The celebration began with the Lunar New Year Light Offering Dharma Function attended by eight hundred people packed into the Main Temple. The Abbot of Nan Hua Temple, Venerable Hui-Fang, shared the message by Venerable Master Hsing Yun, founder of Fo Guang Shan Monastery, who dedicated his New Year blessing with the message “Heavenly Blessing and Protection”. The Grand Master encourages us to cultivate a mind that not only offers blessing and protection to oneself but also to one’s family and friends. We all should aim to develop a mind that serves others with benevolence and righteousness.
According to traditional Chinese mythology, dragon is a very auspicious yet powerful animal. It signifies courage, power and its ability to overcome any obstacles in its course.
At the courtyard of the Main Temple, the roar of firecrackers marked the start of the colourful Dragon and Lion Dance which, according to Chinese tradition, is meant to ward off evil spirits and bring good fortune and prosperity to everybody.
Food plays a vital part in most of the festivities and the Chinese New Year is no exception with over 90 vegetarian foods and gift stalls setup along the corridors at the Main Temple Complex. These festivities remind Chinese people living in South Africa of the New Year markets in the Far East.

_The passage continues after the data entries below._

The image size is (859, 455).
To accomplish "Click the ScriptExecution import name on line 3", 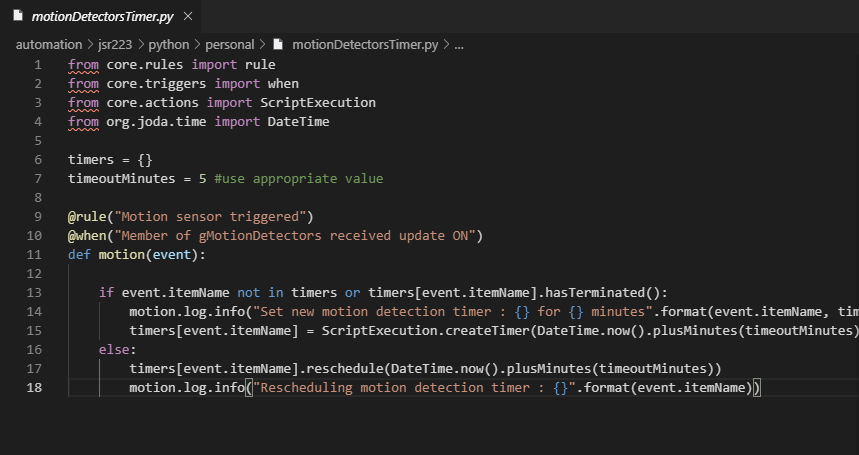I will [x=318, y=103].
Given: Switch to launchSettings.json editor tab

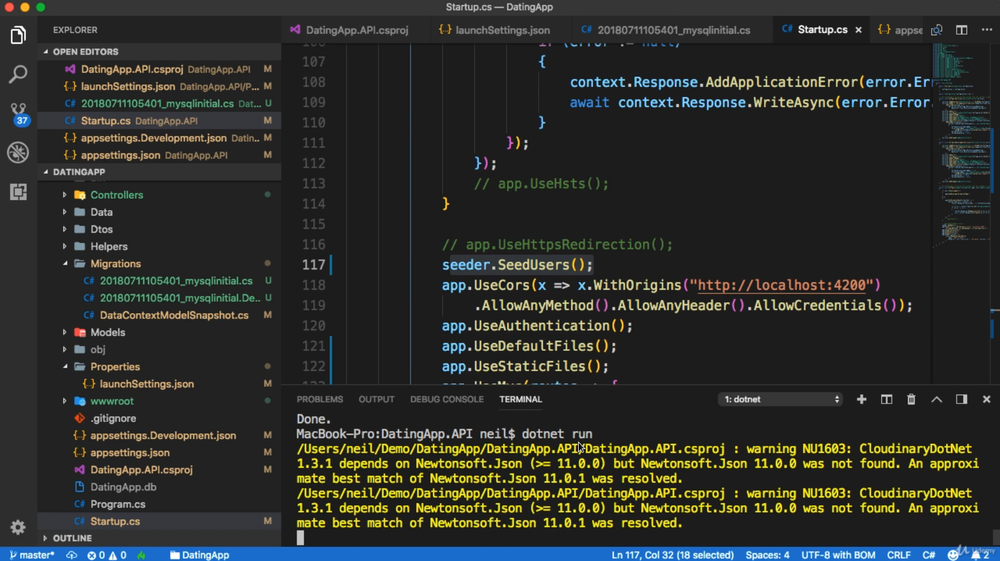Looking at the screenshot, I should [502, 30].
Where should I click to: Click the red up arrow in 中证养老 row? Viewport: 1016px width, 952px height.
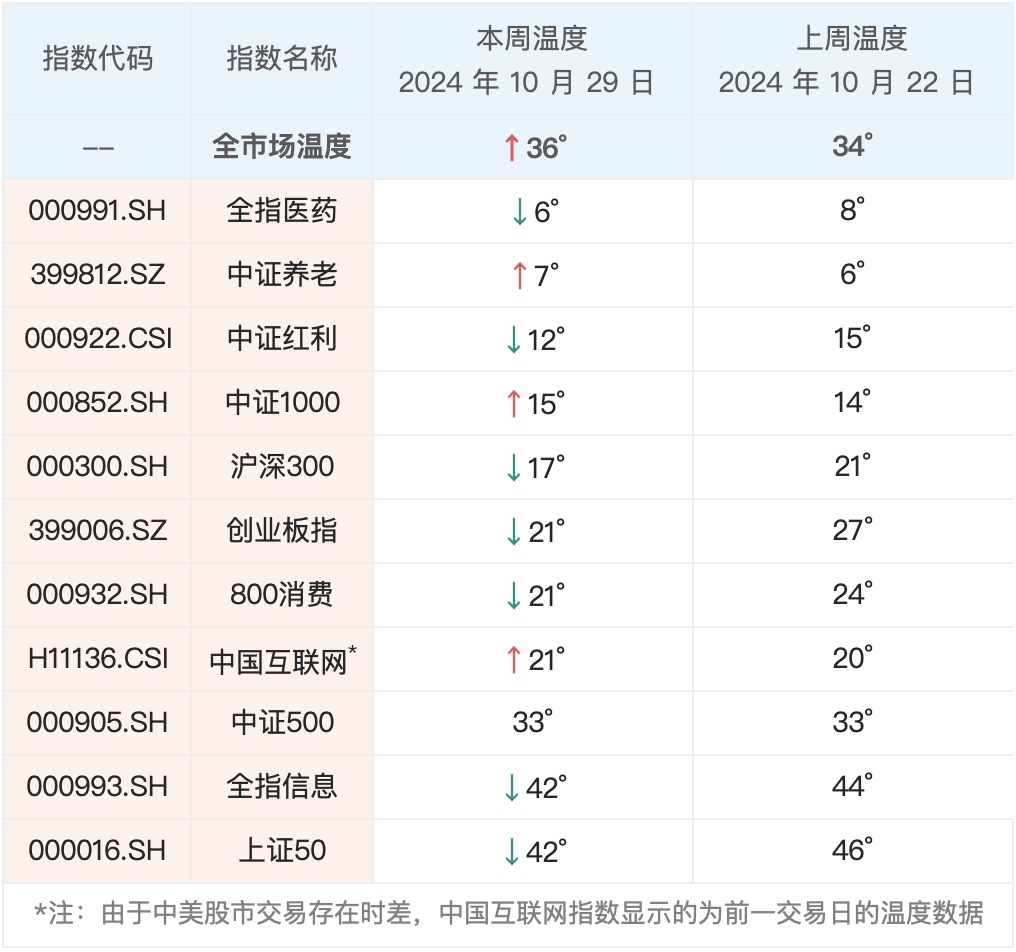point(519,275)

To celebrate the spirit of cultural diversity during the Chinese New Year, the Temple was proud to present a multi-cultural show in the Nan Hua Guest House featuring talents such as Spanish Dance, Indian Dance, Korean Drum Roll, Fire Dance and Martial Art. The 3-hours show enthused the audience with a festive, fun and invigorating mix of cultural experience.
Various arts and traditional cultural celebrations were presented to the public, such as Chinese tea ceremonies, dragon painting, umbrella painting, calligraphy, acupuncture and the traditional golden wishing tree.
Other highlights of the celebration included the all-new exhibition on the magnificent traditional Chinese paper cutting and monotype. Paper cuttings, which were usually of symbolic character and meaning, were part of traditional ritual. Today, paper cuttings are mainly used as decoration. They ornament walls, windows, doors, bookplates, lamps and lanterns at homes. At the New Year's Festival for example, entrances are decorated with paper cuttings which are supposed to bring good luck.
The festival reflects the energy and vibrancy of the Buddhist and Chinese community. “It is our intention to promote racial diversity and encourage harmony with different communities in our rainbow country,” says Venerable Hui-Fang.